#### [PROBLEM]
From the records below, pick out and copy every line that contains the word "question". Case counts, so only lines that match its capitalization qualify.

══════════════════════════════

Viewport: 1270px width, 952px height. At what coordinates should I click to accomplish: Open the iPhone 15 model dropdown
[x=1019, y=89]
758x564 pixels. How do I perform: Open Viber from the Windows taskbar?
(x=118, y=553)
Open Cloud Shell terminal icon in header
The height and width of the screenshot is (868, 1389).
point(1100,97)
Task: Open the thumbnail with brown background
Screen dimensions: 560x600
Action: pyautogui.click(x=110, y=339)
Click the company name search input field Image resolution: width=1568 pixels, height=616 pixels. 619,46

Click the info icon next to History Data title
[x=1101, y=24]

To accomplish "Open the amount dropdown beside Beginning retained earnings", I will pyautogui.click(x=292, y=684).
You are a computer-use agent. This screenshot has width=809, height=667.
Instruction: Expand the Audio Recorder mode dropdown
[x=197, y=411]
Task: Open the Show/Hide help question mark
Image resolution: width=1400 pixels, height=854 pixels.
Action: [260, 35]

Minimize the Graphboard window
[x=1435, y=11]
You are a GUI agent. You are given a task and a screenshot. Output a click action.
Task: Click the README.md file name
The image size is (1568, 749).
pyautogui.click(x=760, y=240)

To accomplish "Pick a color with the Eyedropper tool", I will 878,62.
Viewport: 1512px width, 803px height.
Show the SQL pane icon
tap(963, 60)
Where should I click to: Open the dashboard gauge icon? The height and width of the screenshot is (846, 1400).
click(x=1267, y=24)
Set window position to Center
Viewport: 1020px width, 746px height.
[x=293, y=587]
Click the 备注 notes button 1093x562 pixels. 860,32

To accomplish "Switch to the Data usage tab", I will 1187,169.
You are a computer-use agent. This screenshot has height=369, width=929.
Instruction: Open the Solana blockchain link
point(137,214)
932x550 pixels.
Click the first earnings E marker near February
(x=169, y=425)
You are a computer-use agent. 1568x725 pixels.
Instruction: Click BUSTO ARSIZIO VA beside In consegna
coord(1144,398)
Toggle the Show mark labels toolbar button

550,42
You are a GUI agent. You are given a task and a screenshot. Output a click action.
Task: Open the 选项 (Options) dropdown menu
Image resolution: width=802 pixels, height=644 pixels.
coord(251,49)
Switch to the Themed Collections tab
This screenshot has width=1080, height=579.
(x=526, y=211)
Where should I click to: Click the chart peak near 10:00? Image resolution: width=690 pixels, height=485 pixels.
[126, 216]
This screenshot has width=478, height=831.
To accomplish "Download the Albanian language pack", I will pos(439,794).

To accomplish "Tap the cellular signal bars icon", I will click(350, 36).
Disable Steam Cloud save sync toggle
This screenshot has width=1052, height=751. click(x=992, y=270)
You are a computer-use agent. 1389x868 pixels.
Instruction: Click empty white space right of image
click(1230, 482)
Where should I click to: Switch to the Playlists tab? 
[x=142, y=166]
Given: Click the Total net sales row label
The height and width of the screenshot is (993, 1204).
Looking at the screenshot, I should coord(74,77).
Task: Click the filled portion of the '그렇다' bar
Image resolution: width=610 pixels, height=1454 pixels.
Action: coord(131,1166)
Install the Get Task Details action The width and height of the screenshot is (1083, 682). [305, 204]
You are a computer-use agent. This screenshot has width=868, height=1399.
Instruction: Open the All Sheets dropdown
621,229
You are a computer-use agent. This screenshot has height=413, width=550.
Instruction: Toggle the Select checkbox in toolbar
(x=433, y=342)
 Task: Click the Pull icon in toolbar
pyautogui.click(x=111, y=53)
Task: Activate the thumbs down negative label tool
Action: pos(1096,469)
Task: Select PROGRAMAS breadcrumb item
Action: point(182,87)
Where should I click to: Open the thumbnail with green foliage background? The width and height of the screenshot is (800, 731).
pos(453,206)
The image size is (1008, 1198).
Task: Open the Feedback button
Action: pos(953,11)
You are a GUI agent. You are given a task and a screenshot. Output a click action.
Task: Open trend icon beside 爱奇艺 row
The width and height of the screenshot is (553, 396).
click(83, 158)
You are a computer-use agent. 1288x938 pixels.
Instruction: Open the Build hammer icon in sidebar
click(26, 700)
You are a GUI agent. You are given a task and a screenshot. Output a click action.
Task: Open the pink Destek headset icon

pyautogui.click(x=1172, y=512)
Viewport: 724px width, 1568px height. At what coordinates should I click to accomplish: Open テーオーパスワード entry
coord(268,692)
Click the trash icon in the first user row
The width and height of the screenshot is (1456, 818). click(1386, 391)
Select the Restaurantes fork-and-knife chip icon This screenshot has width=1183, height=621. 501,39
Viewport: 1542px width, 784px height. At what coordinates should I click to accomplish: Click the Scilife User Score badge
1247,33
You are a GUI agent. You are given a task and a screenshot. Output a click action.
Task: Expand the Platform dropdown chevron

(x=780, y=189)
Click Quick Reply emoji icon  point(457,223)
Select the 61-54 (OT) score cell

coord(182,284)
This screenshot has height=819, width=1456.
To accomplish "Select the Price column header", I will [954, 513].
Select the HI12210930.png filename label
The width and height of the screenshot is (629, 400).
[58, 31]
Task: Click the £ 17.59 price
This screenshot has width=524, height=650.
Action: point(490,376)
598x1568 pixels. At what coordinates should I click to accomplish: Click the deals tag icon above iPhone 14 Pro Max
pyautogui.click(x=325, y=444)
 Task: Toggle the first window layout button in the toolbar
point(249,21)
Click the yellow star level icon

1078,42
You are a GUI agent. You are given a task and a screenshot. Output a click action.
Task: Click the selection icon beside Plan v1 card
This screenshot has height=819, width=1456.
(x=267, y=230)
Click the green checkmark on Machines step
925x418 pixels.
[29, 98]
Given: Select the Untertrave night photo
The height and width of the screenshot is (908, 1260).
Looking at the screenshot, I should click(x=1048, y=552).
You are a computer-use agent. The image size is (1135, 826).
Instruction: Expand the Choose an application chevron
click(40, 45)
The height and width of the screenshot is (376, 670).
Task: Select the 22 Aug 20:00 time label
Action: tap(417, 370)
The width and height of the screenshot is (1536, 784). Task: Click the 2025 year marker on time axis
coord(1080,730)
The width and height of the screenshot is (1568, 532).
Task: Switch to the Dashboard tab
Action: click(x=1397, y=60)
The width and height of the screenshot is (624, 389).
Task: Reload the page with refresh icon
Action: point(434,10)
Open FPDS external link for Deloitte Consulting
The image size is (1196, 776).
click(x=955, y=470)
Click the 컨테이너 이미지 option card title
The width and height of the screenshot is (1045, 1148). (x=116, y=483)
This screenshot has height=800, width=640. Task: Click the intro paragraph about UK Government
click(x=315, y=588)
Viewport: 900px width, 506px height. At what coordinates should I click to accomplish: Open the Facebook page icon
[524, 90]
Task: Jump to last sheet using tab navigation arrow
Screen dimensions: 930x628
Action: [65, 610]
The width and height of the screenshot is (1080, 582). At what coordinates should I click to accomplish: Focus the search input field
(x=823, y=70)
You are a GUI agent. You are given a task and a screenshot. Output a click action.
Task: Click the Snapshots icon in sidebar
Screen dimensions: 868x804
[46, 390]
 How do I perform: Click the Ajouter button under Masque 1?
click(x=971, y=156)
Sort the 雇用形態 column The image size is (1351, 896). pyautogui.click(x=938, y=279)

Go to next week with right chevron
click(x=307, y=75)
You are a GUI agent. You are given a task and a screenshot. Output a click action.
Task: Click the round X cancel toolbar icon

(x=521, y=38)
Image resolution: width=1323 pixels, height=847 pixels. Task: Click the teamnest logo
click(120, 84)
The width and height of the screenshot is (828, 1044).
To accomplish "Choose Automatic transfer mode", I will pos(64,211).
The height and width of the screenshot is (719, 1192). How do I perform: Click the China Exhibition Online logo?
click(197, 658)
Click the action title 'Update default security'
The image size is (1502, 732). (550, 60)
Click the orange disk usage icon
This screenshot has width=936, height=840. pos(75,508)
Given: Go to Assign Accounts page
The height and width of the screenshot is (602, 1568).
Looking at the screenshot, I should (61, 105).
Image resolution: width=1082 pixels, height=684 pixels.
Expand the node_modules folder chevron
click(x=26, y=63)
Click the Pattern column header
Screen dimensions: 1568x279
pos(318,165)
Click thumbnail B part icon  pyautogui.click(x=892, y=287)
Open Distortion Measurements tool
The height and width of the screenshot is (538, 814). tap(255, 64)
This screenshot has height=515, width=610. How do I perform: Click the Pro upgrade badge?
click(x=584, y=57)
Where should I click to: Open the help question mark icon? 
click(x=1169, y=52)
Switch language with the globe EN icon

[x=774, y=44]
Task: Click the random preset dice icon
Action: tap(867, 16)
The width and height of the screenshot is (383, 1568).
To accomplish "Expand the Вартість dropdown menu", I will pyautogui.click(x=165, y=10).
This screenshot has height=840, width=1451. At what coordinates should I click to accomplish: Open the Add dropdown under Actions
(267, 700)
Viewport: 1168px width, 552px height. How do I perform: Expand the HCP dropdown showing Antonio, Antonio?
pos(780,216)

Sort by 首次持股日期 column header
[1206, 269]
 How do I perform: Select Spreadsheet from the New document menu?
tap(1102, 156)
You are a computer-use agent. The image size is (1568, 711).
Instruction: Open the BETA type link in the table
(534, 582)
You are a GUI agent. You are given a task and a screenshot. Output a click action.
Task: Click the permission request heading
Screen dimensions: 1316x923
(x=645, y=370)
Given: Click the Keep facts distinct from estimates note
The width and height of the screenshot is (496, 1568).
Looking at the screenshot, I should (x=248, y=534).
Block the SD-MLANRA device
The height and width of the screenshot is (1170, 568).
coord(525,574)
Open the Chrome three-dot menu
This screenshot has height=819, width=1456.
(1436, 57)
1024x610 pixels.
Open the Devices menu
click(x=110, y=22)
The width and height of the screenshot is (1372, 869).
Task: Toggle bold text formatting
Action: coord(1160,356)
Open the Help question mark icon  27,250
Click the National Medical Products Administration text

══════════════════════════════

#### [WRITTEN SOLUTION]
Task: Open the Show/Hide help question mark
Where should I click to: Open the help question mark icon? 
Open the Help question mark icon  27,250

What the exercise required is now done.